El recibidor era estrecho y oscuro. Wittberg entró primero con el arma desenfundada. Karin iba justo detrás de él. Cabía la posibilidad de que Sten Boberg se encontrase en el apartamento, pero se negara a abrir. Siguieron adelante por el estrecho pasillo, con puertas a ambos lados. El suelo emitía un débil chirrido bajo su peso. Un reloj marcaba su tictac desde la pared. La cocina estaba desierta, también el dormitorio. Karin abrió las puertas del cuarto de baño y de un vestidor. No había nadie.
Enseguida pudieron constatar que la vivienda, de momento, se hallaba vacía. En el salón había un sofá de piel blanca, una mesa de cristal con patas de león y un dálmata de porcelana de gran tamaño colocado en un rincón.
—¡Joder, qué feo! —exclamó Karin.
La cocina era alargada y pequeña, con una moderna mesa de plástico blanca junto a la ventana. Un frutero con plátanos frescos indicaba que el inquilino hacía poco tiempo que había estado allí. El apartamento se encontraba limpio y ordenado.
—Parece ser un hombre meticuloso, por lo menos —señaló Wittberg, y continuó hacia la habitación al final del pasillo.
La puerta estaba cerrada con llave.
—No creo que encontremos la llave —murmuró Karin—. Y puede volver en cualquier momento.
Wittberg abrió la puerta de una patada.
Silbó.
—¡Joder!
La habitación estaba pintada de color rojo oscuro. Todo el techo estaba recubierto de espejos. Guirnaldas de luz con pequeñas bombillas rojas colgaban alrededor de la ventana. Las paredes estaban tapizadas con cientos de fotografías de la misma mujer. Ahí estaba ella, en diferentes situaciones. En chubasquero junto a la pista de esquí, vestida de blanco en verano con una corona de flores en la cabeza durante una fiesta de Midsommar, cortando el seto en pantalones cortos y camiseta. Desnuda con solo un sombrero en la cabeza, en picardías negro en el dormitorio, en diferentes posturas provocativas en las que al parecer posaba para el fotógrafo. Un extravagante desfile con Andrea Dahlberg como única protagonista. Las imágenes las había tomado un profesional. Se veía que el fotógrafo sabía lo que hacía.
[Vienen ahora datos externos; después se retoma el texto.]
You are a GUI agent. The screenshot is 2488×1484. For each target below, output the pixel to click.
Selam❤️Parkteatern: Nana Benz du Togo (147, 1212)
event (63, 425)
—¡Dios mío! —exclamó Karin—. Es un acosador.
—Y quizá sea un posible triple asesino. Y por lo que se ve, Andrea sería la próxima víctima.
Karin se quedó helada.
—Y lleva desaparecida dos días. O quizá más. Mierda, mierda, mierda.
Miró a su alrededor. Un pensamiento había empezado a tomar forma en su mente. Se trataba de algo relacionado con el perro de porcelana del salón. Un dálmata. La mirada de Karin se volvió a posar en las fotografías. Sacadas por un fotógrafo profesional. Poco a poco intuyó la relación entre todo. Los ojos sonrientes y jaspeados de Janne Widén. La tarjeta de visita donde ponía fotógrafo. Él había hablado de las fiestas sexuales. Las flores rojas que había en su despacho. El hombre con el que había cenado la noche anterior. Habían estado flirteando. Había sentido algo parecido a un frágil principio de enamoramiento cuando se despidieron por la noche delante de su portal. Qué tonta había sido. La desilusión le quemaba el estómago. Ella, que por primera vez en muchos años se había sentido apreciada como mujer y que había pensado que era un hombre interesante de verdad, y además soltero. Las mejillas le ardían de indignación. ¿Eran Janne Widén y Sten Boberg la misma persona?
Se dejó caer en el sofá del salón y se quitó la chaqueta. Los pensamientos daban vueltas en su mente. ¿Podía estar sucediendo aquello? Se sentía totalmente confundida.
—¿Qué pasa? —preguntó Wittberg, que había visto cómo Karin palidecía y luego se ruborizaba.
—Eh… nada. Se me ocurrió una cosa. ¿Has visto alguna señal de que tenga un perro?
—No.
Karin se obligó a apartar la humillación de su mente y concentrarse en el trabajo que habían ido a hacer. Registraron el apartamento en busca de nuevas pruebas. La documentación que Sten Boberg había acumulado sobre Andrea era amplia. Algunos recortes de periódico, fotografías, anotaciones acerca de sus movimientos, pero nada que revelase dónde podría estar. Karin estaba a punto de avisar a sus colegas cuando oyeron que se introducía una llave en la cerradura.
—¡Joder! —exclamó Wittberg.
Se llevó a Karin al vestidor y se escondieron dentro justo cuando se abría la puerta de la calle.